Writing this down, I’m kind of laughing at myself, at how cheesy this experience sounds. But I am not, by nature, a happy person, and moments of sheer happiness just for revelling in my existence, as this one, are rare and far and few. I’ve struggled with depression since childhood. Adulthood has brought moments that have quite frankly tortured me. But in one of those moments, I’m Fine, the answer to their earlier 2016 Save Me, BTS gave me a feeling that I’ve carried with me ever since, that even in the darkest moments I can dance on my own in the rain at night in the busiest place in my city and feel more than fine.
As much as I love it, and as amazing as that moment was for me, I’m Fine is not my favorite BTS song. It’s not even my favorite song from their Love Yourself trilogy. No, that’s the love of my life, Anpanman**. But on the rainy summer night, it was the most powerful thing in the world, and it’s been a feeling I recall during hard moments of life, trying to remember that intensely peaceful moment of existential euphoria shared between me and BTS alone.
This was a powerful instance*** I singularly experienced, accompanied by the voices of these seven amazing stars.
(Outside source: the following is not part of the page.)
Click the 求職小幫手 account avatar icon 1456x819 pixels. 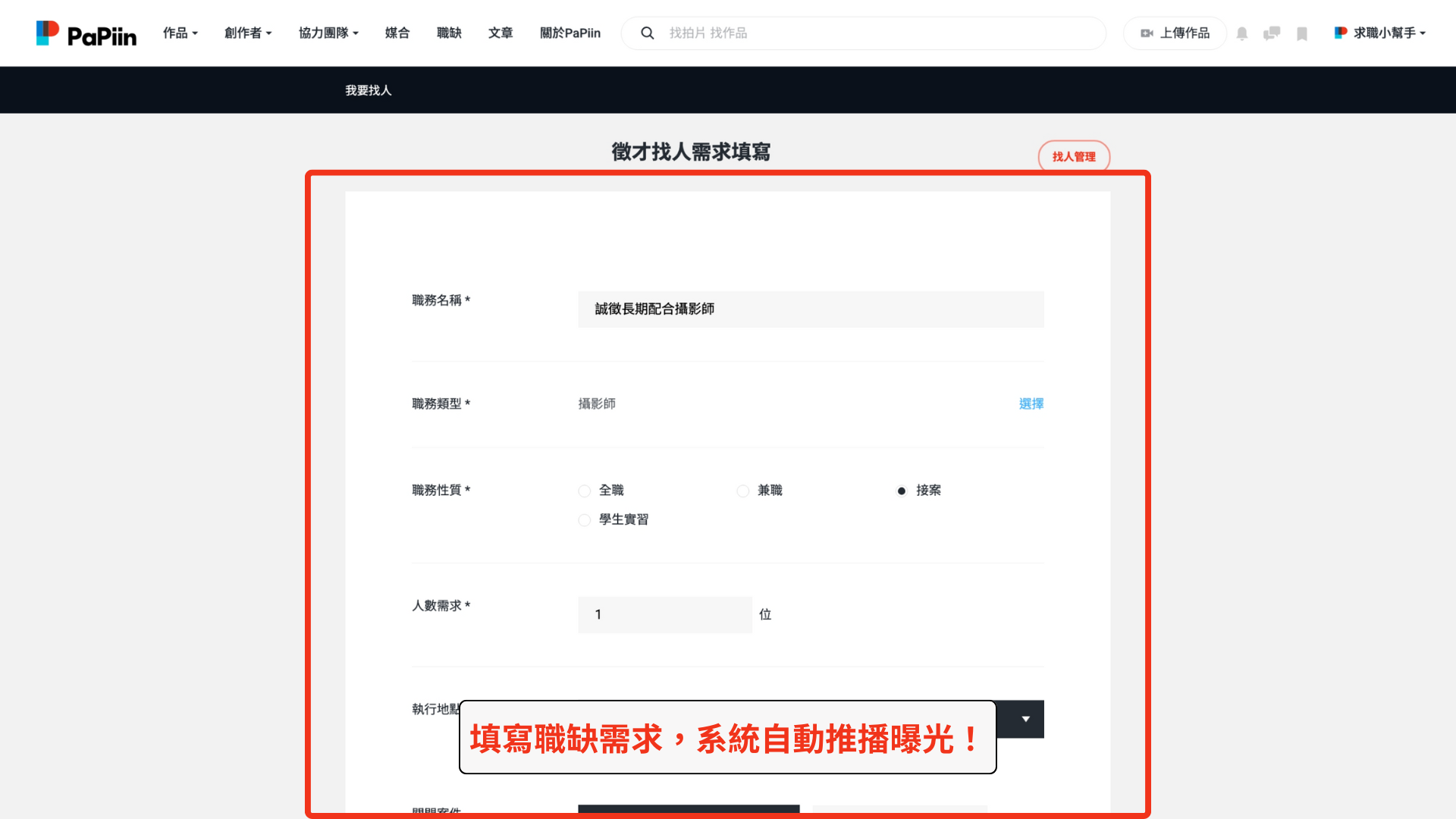point(1341,33)
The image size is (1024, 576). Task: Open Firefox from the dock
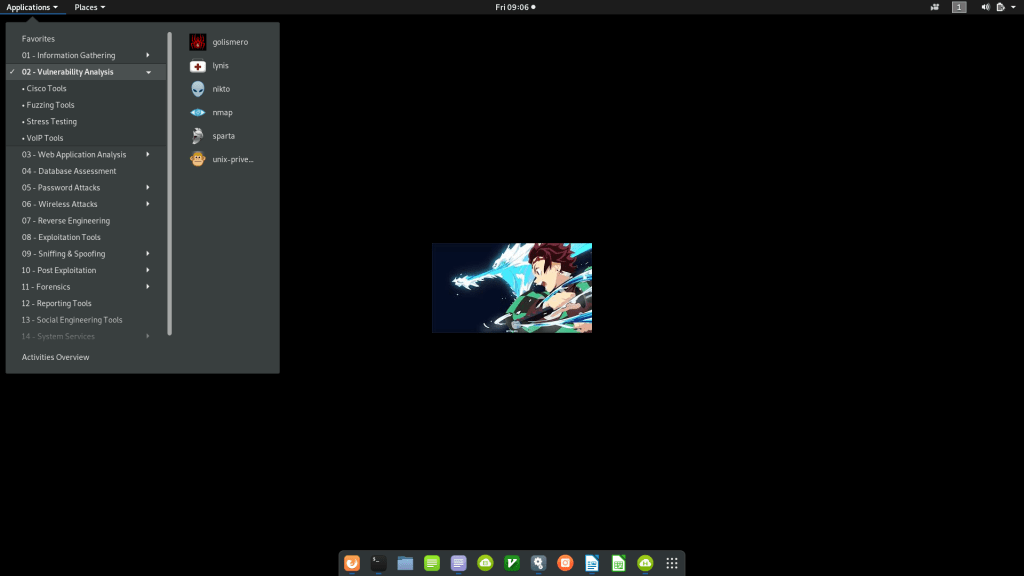[x=351, y=563]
But while it’s a moment that belongs to me and them, this sort of feeling is echoed around the world, experience on the daily by ARMY. We are all small steps, progressing towards living this difficult life, together, with BTS as our lodestone. We as humans are alone, but as ARMY BTS has brought us together to share a bit of our existence with them, and vice versa.
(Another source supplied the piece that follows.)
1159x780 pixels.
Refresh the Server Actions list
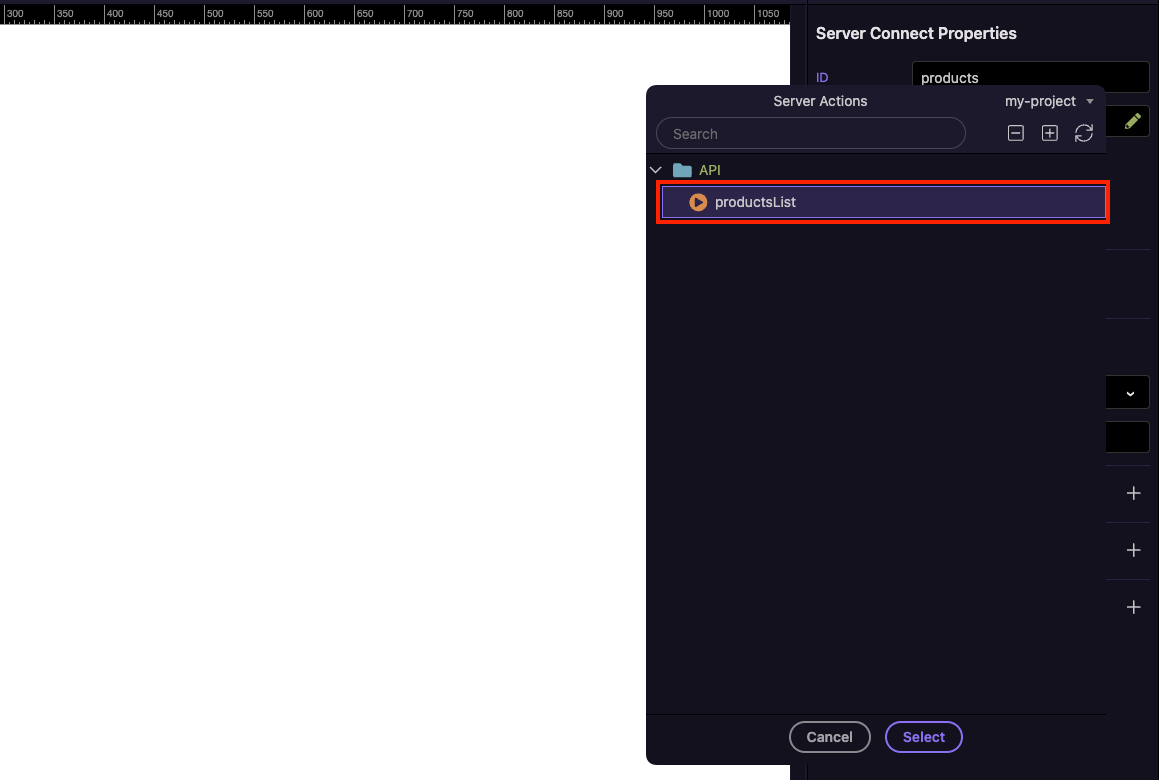coord(1083,133)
As they embark on the Take Two of their career, I hope that we can celebrate another decade of firsts and powerful earthshaking moments, where it feels like the whole world is just oneself, BTS, and the assurance that things are absolutely, wonderfully fine (even when they’re not!) because it’s small steps in difficult directions that change the world.
Enough being sappy. Let’s go celebrate. APOBANGPO. I love you, BTS. Thank you for everything. Let’s keep taking our small steps together and progressively change this world even more. 💜💜💜💜💜💜💜💜💜💜
* I don’t know if my amazing editor, Sarah Fairhall at VIZ, knew this at the time, but she emailed me for the very first time the week of BTS’s fifth anniversary, in June 2013. Our first call to discuss what would become BTS: Blood, Sweat & Tears took place on June 12 in the US, ie on June 13 in South Korea. It’s always a little special thing to me.
**I was hoping to have an essay on Anpanman featured in the upcoming academic work The BTS Critical Reader, but the essay wasn’t coming together in a way that felt like it worked the way I was imagining it so it’s sadly not going to be in it in the Reader but I am very excited to read everyone’s essays. Perhaps I’ll work through the issues someday and put my thoughts on this wonderful song into words for you all.
***Don’t do this, this was dumb af to be listening to music in Times Square late at night alone, when it was pretty empty since it was really late and it was rainy. Be safe everyone. Please carry personal defense items if you feel the need. I have a stun gun from Tiny Protectors, and hope to never use it, but it comforts me.